Deep-learning structure predictors now place many peptides correctly onto their protein partners, and this recent work from Lindsey Guan and Amy Keating at the Massachusetts Institute of Technology, published in Protein Science, explains why they succeed and where they fail. Benchmarking AF2, AF2-Multimer, AF3, Boltz-1, and Chai-1 on a curated, non-redundant set of 509 protein–peptide complexes confirms strong top-line accuracy—many high-quality DockQ > 0.80 predictions—while exposing two central dependencies.

Predicted confidence, ipTM+pTM, tracks quality well, Pearson > 0.7, and most high-confidence models are at least “acceptable,” DockQ > 0.23. Nevertheless, all methods still produce confident false positives—poses in the wrong pocket or with flipped peptide orientation—and AF3’s edge in atomically precise cases diminishes on truly novel targets.

Training overlap matters. Splitting targets by training-data cutoffs reveals a marked accuracy drop for AF3, Boltz-1, and Chai-1 on post-cutoff structures, whereas AF2/AF2-Multimer are less sensitive to time splits. A stricter screen that searches the training set for binding-site matches shows the same effect: interfaces represented in training are predicted substantially better. In several illustrative failures, models prefer a frequently observed “decoy” pocket from the corpus over the experimentally correct site—homology-like bias masquerading as generalization.

Contrary to common assumptions, inter-chain coevolution from paired protein–peptide MSAs contributes surprisingly little. Even when deeper paired MSAs are constructed by extending peptide context and then trimming back to the PDB-defined segment, shuffling the pairings barely perturbs accuracy for protein–peptide docking. For classic protein–protein benchmarks, shuffling can hurt modestly for AF2-Multimer and Boltz-1, but the effect is case-dependent. Interestingly, masking inter-chain attention in AF2-Multimer’s Evoformer degrades performance on a subset of cases, implying that the network can implicitly extract inter-chain signals even from unpaired MSAs via the interleaved row/column attention.

What does matter is the receptor’s unpaired MSA. The protein’s evolutionary profile drives binding-site selection, a result made vivid by ablations that remove peptide information entirely: masking the peptide as “X” leaves 40–51% of previously successful cases still successful, meaning the model can identify the pocket and approximate the bound pose without residue-level cues from the ligand. Swapping MSAs for structural templates further shows that AF2-Multimer loses more when deprived of the protein MSA than when deprived of peptide evolution, indicating that Evoformer’s processing of the receptor MSA encodes information templates alone do not replace.

When peptide MSAs are reasonably deep, ≥50 sequences, removing them produces a modest but consistent drop in DockQ for about one-fifth of complexes, with errors in both pocket choice and local peptide geometry. Structural templates for either partner can partially rescue performance, and AF3 in particular makes strong use of good templates when MSAs are absent. For AF2-Multimer, however, replacing the receptor MSA with a structural template is more damaging than losing the template itself, indicating that the Evoformer extracts binding-site information from the protein MSA that templates cannot substitute.

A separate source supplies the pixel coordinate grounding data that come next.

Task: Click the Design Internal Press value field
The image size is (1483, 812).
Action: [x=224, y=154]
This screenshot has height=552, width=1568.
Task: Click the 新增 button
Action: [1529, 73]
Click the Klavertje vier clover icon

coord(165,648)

The broader message for peptide science and design is pragmatic. Date-based splits alone overestimate generalization; binding-site similarity filters are needed to gauge performance on truly novel interfaces. Ensuring that a high-quality target MSA or an appropriate structural template is available is essential. Minimal experimental priors—a pocket triad or a single restraint—can sharpen poses, but high model confidence does not guarantee correctness when targeting new sites or under-represented folds. Training-aware benchmarks reveal when a prediction is genuinely beyond the models’ comfort zone.